We are introduced to Joe Lamb, the son of a local Deputy, whose mother was killed in an accident at the steel mill. His friend, Charles, is making a zombie movie, with the help of Jason and his other friends, and a girl named Alice Dainard, who Joe obviously likes. The Deputy, Jackson Lamb, has some sort of problem with the father of Alice, causing some drama within the erstwhile movie crew. Joe is played by Joel Courtney, a new actor who displays some significant talent in his role.

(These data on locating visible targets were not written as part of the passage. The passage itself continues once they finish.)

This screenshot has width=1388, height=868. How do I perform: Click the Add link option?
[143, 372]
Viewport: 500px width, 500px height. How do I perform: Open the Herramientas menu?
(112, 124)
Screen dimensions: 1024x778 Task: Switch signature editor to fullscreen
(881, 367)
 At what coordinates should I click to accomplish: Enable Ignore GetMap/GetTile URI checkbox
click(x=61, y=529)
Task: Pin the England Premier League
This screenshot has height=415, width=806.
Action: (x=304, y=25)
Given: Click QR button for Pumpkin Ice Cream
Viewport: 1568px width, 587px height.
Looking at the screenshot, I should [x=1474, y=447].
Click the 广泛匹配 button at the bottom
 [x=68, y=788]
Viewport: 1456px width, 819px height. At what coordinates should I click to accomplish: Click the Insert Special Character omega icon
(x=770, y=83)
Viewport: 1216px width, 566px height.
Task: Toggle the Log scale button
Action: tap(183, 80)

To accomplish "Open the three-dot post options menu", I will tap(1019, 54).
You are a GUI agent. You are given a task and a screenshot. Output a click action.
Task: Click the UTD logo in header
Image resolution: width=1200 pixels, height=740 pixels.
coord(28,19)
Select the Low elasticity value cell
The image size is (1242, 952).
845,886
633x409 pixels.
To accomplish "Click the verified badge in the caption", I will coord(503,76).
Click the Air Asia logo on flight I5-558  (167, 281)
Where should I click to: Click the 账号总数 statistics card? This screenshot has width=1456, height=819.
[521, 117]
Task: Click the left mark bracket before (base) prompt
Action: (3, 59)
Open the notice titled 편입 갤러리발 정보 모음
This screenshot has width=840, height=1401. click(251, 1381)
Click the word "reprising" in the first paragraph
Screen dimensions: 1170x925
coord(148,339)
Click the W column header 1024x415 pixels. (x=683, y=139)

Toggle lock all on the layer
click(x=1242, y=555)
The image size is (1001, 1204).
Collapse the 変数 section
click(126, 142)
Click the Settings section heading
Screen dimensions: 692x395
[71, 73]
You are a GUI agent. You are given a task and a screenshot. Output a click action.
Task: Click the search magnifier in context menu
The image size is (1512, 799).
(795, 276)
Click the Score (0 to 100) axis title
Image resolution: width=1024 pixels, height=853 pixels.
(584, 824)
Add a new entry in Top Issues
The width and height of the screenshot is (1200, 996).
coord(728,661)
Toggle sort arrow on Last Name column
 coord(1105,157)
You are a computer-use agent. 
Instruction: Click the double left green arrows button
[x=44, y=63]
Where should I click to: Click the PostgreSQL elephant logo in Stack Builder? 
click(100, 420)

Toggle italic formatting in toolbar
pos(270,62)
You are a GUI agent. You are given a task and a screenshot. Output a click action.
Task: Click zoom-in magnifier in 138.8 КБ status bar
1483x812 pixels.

The Deputy, Jackson Lamb, is played by Kyle Chandler, who appeared in King Kong several years ago, and also The Day the Earth Stood Still from 2008. Elle Fanning, the younger sister of Dakota Fanning, does a very nice job as Alice.

The friend, Charles, played by Riley Griffiths, also a fairly new young actor, gets the group to sneak out at night to film part of the movie at the train station near town. While they are filming, a pickup truck drives onto the tracks and drives right at the oncoming train at top speed. A spectacular derailment occurs, which is something that I would have replayed over and over if I had had a rewind button, and I might just do that when it comes out on DVD. Never mind the fact that the mass of the train at several hundred tons would barely be slowed by a pickup truck, at only about one ton of the finest Detroit steel. You couldn't get a pickup to go fast enough on train tracks to have a meaningful effect on a moving train, even head-on. And the driver would never survive that sort of an impact, except in the movies. And that is pretty much what happens here.

As the kids wander around the wreckage, they find the driver of the pickup truck unconcious, but he is able to wake up and tell them a cryptic clue about the contents of the train. The kids are then forced to flee and leave him to the huge contingent of Air Force personnel that swarms the area. This is after the strange passenger manages to escape the train by pounding its way through a steel railroad car door. The Air Force combs the area, and also the town, searching for their missing passenger. The officer in charge of the military, Nelec, played by Noah Emerich, is obviously malevolent, and is determined to capture the creature at all costs, and without telling anyone anything about what is really going on.

Noah Emerich is the only cast member that I thought had a familiar face, since he had been in The Truman Show years ago. Most of the other actors were young kids, new to the business. The acting was surprisingly good, and it was easy to get immersed in the story. There was a good amount of humor, especially the pyromaniac kid who made his own firecrackers. Nowadays, you would get jailed as a terrorist for that kind of thing. There was also some nostalgia for the Seventies evoked by the music, the furniture, and the clothing styles, as well as the cars.

Super 8 is a good movie, and good for all ages. The scary part isn't so scary that it would give kids nightmares, and the story is interesting enough for just about anyone to enjoy. It is a little predictable, though, but made in a way that it continues to entertain. It's well worth the trip to the theater to see it. I give it 4 Shurikens for a good story and decent acting, and not relying too heavily on the special effects.